Awalnya malam itu hanya kelam. Semilir angin menggoyang dedaunan perlahan dengan indah. Namun, tiba-tiba gerimis memecah hening. Tanah mulai basah dan rumah-rumah mulai menutup jendela. Gemericik suara hujan terdengar risau. Dari langit, terlihat sebuah rumah tidak menutup jendelanya. Jendela rumah reyot itu dibiarkan terbuka begitu saja. Tak ayal, tetesan air hujan masuk membasahi bagian dalam jendela itu. Rupanya jendela itu, tepat di sebelah meja belajar. Air hujan membasahi tempat pensil, buku-buku dan peralatan tulis lainnya yang berserakan di sana. Di atas meja berwarna krem itu tampak bersandar seorang remaja. Kepalanya menempel pada meja di atas sebuah kertas. Tangan kanannya memegang sebuah pena. Tangan kirinya terkulai lemah.
Ia menangis. Kertas di bawah pipinya basah dan koyak. Entah karena air mata atau air hujan. Seperti hujan gerimis di luar, air mata itu mengalir. Dengan sedikit tersedu yang menunjukan betapa dalamnya derita yang ia rasakan, dia menangis tanpa berkedip sambil menatap sebuah foto. Dalam sebuah bingkai kayu cokelat yang menghiasi gambar dua orang yang beseragam putih abu-abu. Matanya memandang lekat bersamaan air mata yang terus keluar dari kedua pelupuk matanya. Air mata itu membuat tulisan di kertas memburam, walaupun masih dapat dibaca apa isinya.
"Kalau saja...
Aku tidak bertemu dengannya...
Mungkin...
Aku sudah memilih jalan yang lain..."
Kini ia meletakkan kedua tangannya di atas meja. Kertas itu menjadi sedikit robek. Ia menunduk bersandar pada lengan. Tangisannya terdengar lebih dalam. Lebih menyakitkan. Tangisan itu tertahan-tahan. Tangisan itu terdengar sangat pilu. Siapapun yang melihat atau mendengarnya pasti akan tersentuh hatinya. Meski orang yang kasar sekalipun.
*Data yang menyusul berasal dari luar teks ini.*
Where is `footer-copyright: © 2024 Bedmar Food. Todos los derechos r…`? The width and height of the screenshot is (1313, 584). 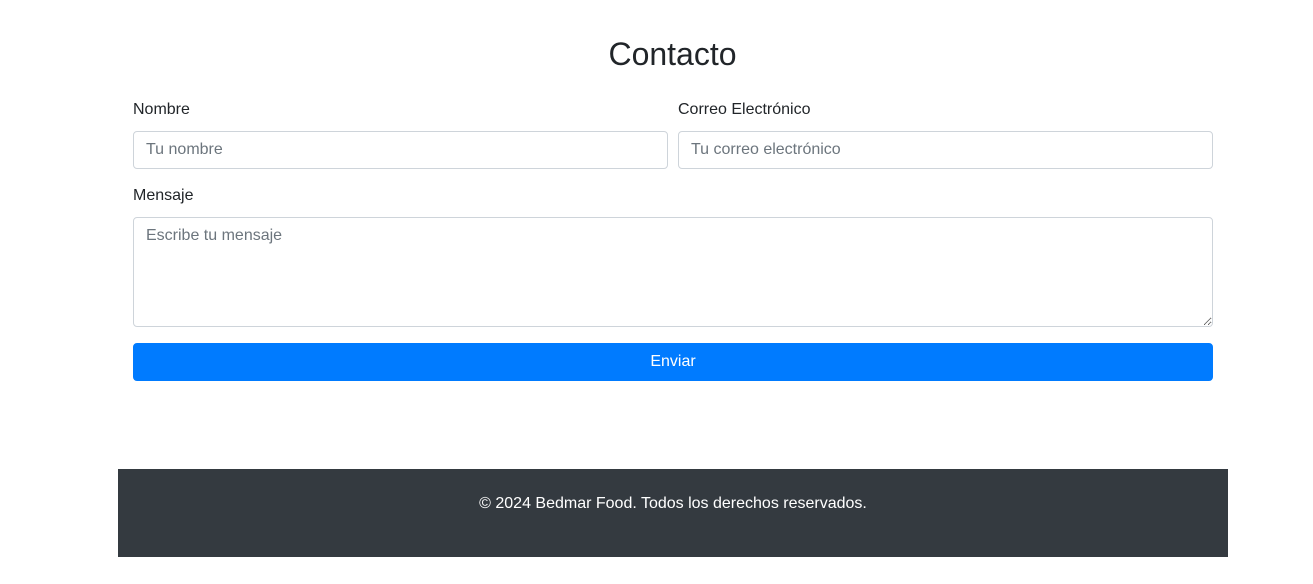
footer-copyright: © 2024 Bedmar Food. Todos los derechos r… is located at coordinates (673, 504).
Ia masih menangis. Tangisan yang menyayat. Tapi tangisan itu kalah oleh suara hujan yang kadang diselingi kilat yang menerangi tubuhnya yang kurus. Ia masih juga menangis. Sepertinya ia mengalami suatu hal yang sangat menyedihkan. Tak ada orang lain di sana. Ia menangis sendirian. Menangis sendirian. Menanggung luka hati yang entah apa. Rasanya dia benar-benar menderita sekali sampai menangis seperti itu. Entah kejadian apa yang melukainya. Entah apa yang begitu menyakitinya. Yang jelas ia masih tetap menangis. Luka hati memang tak bisa diobati.
Lalu ia bangun dan mengambil foto itu. Ia juga mengambil cutter yang tergeletak di samping pensil dan penggaris. Ia menatap foto itu lagi. Lalu ia menghela nafas dan memejamkan mata. Ia menyayat urat nadi tangan kirinya yang memegang foto kemudian ambruk. Darah mengalir menggantikan air mata. Darah itu juga membasahi kertas tadi dan menutupi tulisannya. Tangannya masih menggenggam foto itu. Hujan masih turun di luar sana. Seolah ikut bersedih suara hujan terdengar lirih. Masih terdengar sisa tangisan itu sebelum berhenti sama sekali pada akhirnya.